Categories
git GNU/Linux ssh Windows

Dealing with SSH key management in a mixed Windows and GNU/Linux environment with WSL.

I am going to drop a bunch of tips which may be useful to people using SSH in a extensive way for development to authenticate against their remote git user in say Gitlab, Gitea, Github or Bitbucket and happens to not being able to work in the best operative system for development.

The first thing is SSH key generation, you surely would not like to have to update your SSH key in the remote Git server because you accidentally generated a new pair of keys so you should be careful while typing the ssh-keygen, you should do it before submiting your key to the remote server and NEVER again.
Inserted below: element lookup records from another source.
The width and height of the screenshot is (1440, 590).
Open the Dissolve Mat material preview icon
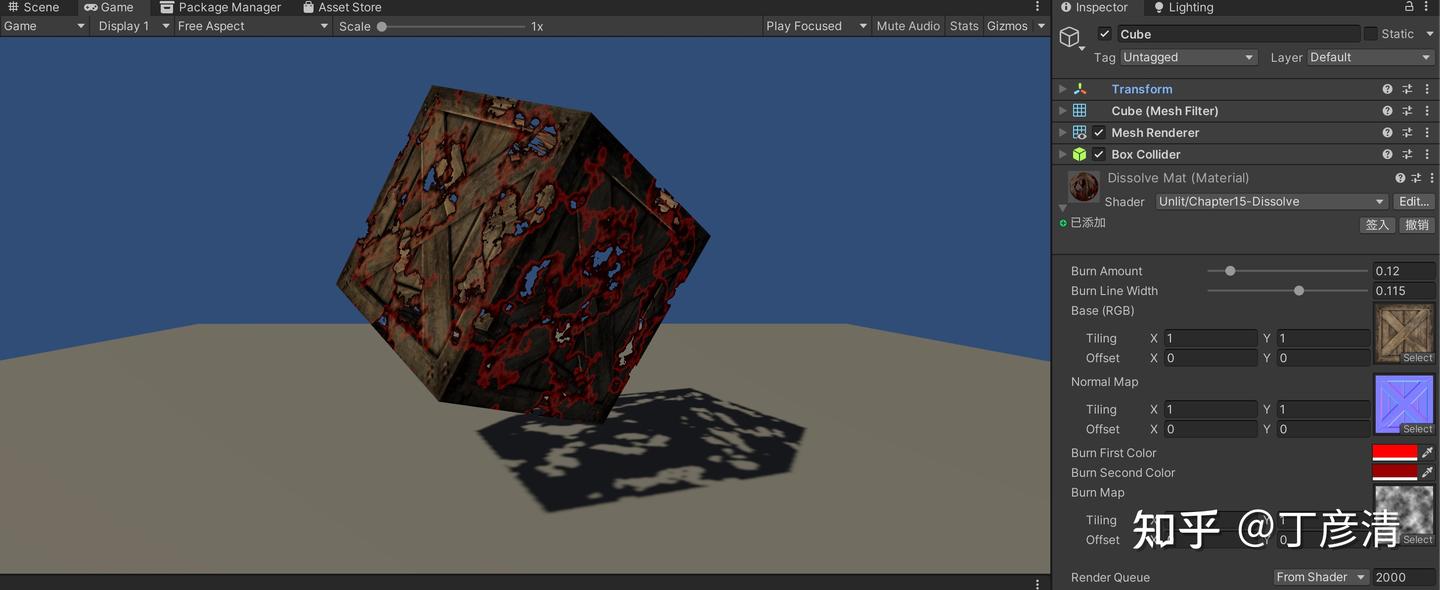(x=1083, y=186)
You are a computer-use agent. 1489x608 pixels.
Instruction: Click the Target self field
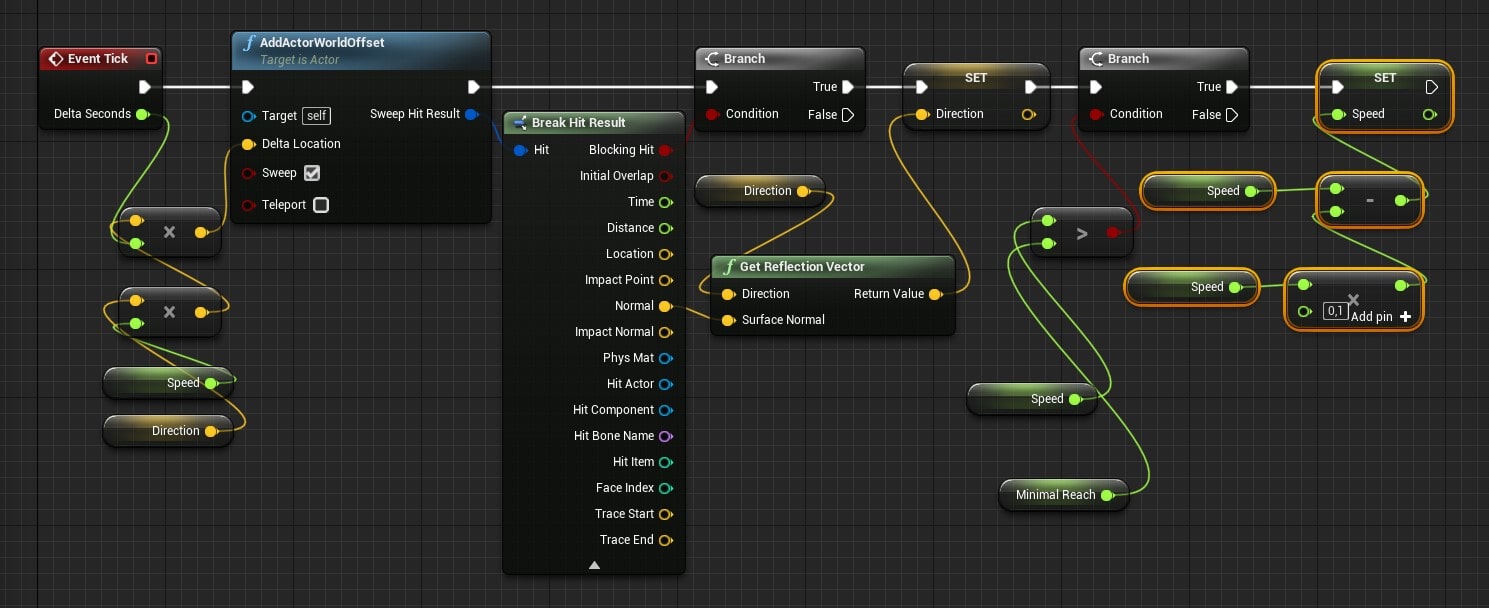coord(316,116)
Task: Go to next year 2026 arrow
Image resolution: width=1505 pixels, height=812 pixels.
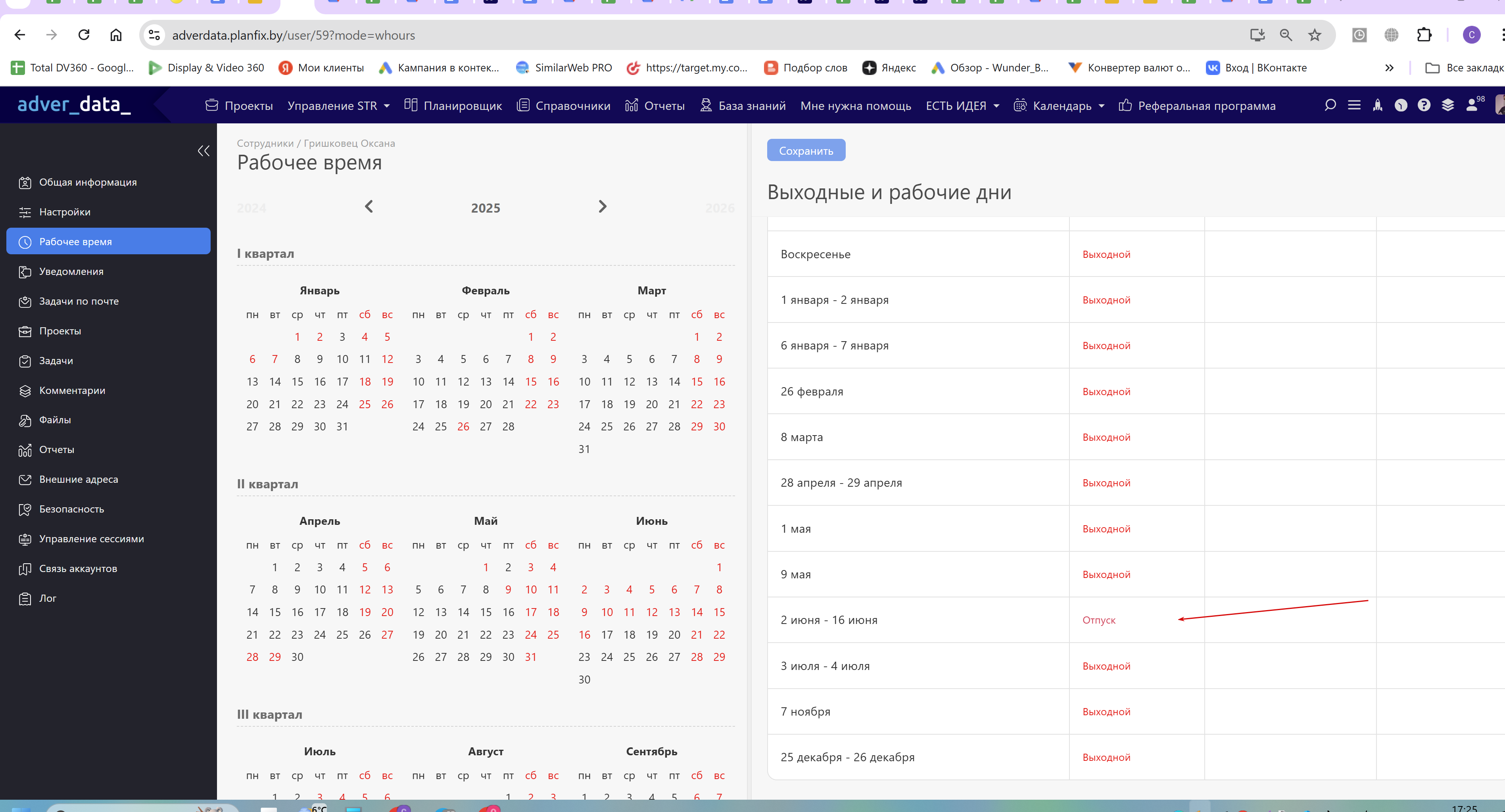Action: tap(602, 207)
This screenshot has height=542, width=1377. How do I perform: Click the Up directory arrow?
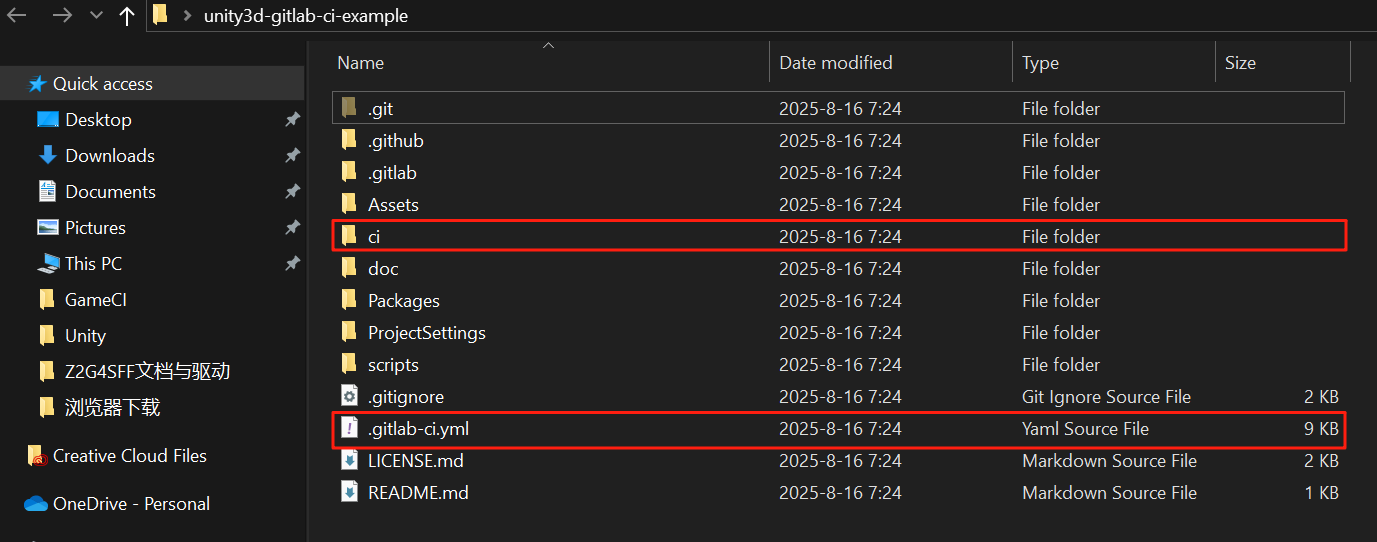coord(127,16)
Choose carefully the root of your ssh keys in every computer and put yourself the rule of never overriding that SSH key pair to avoid losing accidentally the access to the remote repository.

That said you install your GNU/Linux distribution of choice, generate a key pair and submit the .ssh/id_rsa.pub to the remote repository and then you should be able to work from your WSL user cloning repositories, but then you want to clone the repository in for example a directory owned by www-data.

You may try:

cd /var/www/
sudo git clone ssh://user@host/myfancyrepo

That will give you a beautiful permission denied and you may stick confused because of this, but you should be aware ssh keys are private for every user, so if you think about it, it’s simply logic root has different ssh keys than your user.
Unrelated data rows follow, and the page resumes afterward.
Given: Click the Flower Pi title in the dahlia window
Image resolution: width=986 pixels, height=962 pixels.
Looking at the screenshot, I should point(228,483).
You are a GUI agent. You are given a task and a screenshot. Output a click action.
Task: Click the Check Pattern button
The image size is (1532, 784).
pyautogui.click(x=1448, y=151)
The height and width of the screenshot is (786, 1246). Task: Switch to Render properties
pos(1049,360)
A correct approach would be:

sudo mkdir ~root/.ssh
sudo cp ~/.ssh/id_rsa{,.pub} ~root/.ssh
sudo git clone ssh://user@host/myfancyrepo

But correct is not good, a better approach would be to do it with the user owner of the folder like this since when the directory with the repository is created if it needs some sort of installation, say composer or npm you will be tempted to do that installation with root which is absolutely discouraged.

sudo mkdir ~www-data/.ssh
sudo cp ~/.ssh/id_rsa{,.pub} ~www-data/.ssh/
sudo -u www-data git clone ssh://user@host/myfancyrepo

If you are too often having to use git repositories outside your WSL environment in Windows folders, you will find soon how slow it can get, I recommend you to install the Git for Windows and ensure it is in the Windows PATH and then add this lines to your .bashrc:

export WIN_DIR=/mnt/c
export GIT=$(which git)

git_wrapper() {
    if perl -e 'exit int($ARGV[1] !~ /^@{[$ARGV[0]]}(?:\/|$)/)' $WIN_DIR $PWD; then
        git.exe $@ 
    else  
        $GIT $@
    fi      
}

alias git=git_wrapper 

You will need to copy your SSH keys to the Windows user like this:

sudo mkdir -pv /mnt/c/Users/<youruser>/.ssh/
sudo cp ~/.ssh/{id_rsa{,.pub} /mnt/c/Users/<youruser>/.ssh/

This should allow you to painlessly be able to use wsl to work with both WSL repositories and Windows ones.

This post is a compilation of common issues I have been seen and suffered during the development in Windows in my job and I hope it helps somebody else to do not fall in some traps to the newbies leading with SSH key management.